Meski kaget dan heran, aku tertawa lirih, "Kamu kenapa sih, Mas?"

Terdengar tarikan napas panjang darinya, "Aku cuma takut kehilanganmu." Kata-kata yang sederhana namun mampu menghangatkan hatiku.

"Aku boleh nggak minta satu permintaan?"

"Boleh."

Mas Wildan tak lantas menyahuti, hening beberapa saat. Aku hanya mendengar embusan napasnya, entah mungkin dia masih menyusun kalimat yang baik dan tidak menyakitiku. Atau malah sebuah permintaan yang sedikit memberatkanku.

"Apa Mas?"

"Bisa tidak kamu menjaga jarak dengan pria yang bernama Haikal?"

"Hm?"

"Aku tau ini nggak dewasa, Nai, tapi aku ingin kamu tahu kalau cemburu itu tidak memandang usia," Mas Wildan terdengar menjeda kalimatnya, "Nai, aku cemburu. Aku cemburu, Sayang."
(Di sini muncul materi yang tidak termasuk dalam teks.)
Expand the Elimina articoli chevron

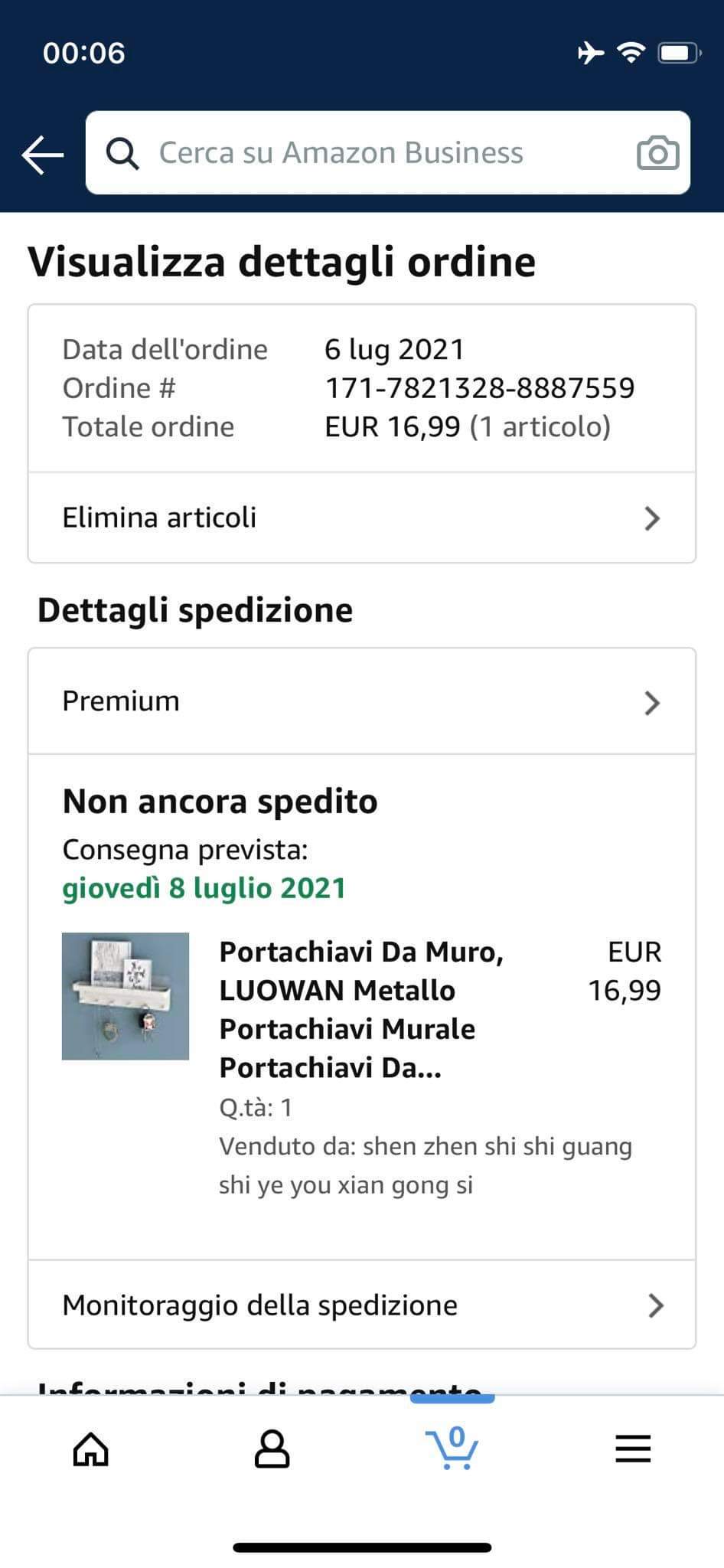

Lagi, lagi, sebuah kata-kata yang sederhana dan singkat tapi bisa membuat hatiku sehangat ini. Aku merasa dicintai sepenuhnya. Aku tidak bisa menahan sudut bibirku untuk tersenyum, rasanya dadaku berbunga-bunga. Dia selalu membuatku jatuh dan jatuh cinta kepadanya.

"Lucu, ya?"

"Nggak."

"Aku tahu saat ini kamu lagi senyum-senyum."

Kali ini aku tertawa mendengar tebakannya yang benar.

"Iya gapapa kamu puasin aja ketawanya, aku kangen denger ketawamu."

"Aku jadi pengin lihat wajah Mas Wildan kalo lagi cemburu. Pasti-"

"Pasti tetep ganteng."

Aku tertawa terbahak, "Iya, iya, suamiku emang yang paling ganteng."

"Hey, Lovebird! makan yok!" seru Dewi dari pintu tenda membawa dua piring makanan.

Aku mengangguk, "Mas, nanti aku hubungin lagi ya. Oh, iya tolong aku beliin paketan ya, kalau mau ke konter harus-"

"Iya, habis ini aku beliin," sahutnya. "Nai, sepuluh hari lagi kamu pulang, kan?"

"In Shaa Allah."

"I Miss you."

"Miss you too."

Aku menutup panggilan setelah berbalas salam dengannya, setelah itu aku menyusul Dewi untuk makan siang. Allah, alhamdulillah ucap syukurku kepada-Mu. Entah perantara apa dari-Mu yang bisa membuka hatinya. Hamba bersyukur kami kembali bisa melewati kesalahpahaman dan menutup pintu ruang salah paham itu untuk selamanya. Semoga ruang itu tidak terbuka dan menjebak kami di sana lagi. Semoga.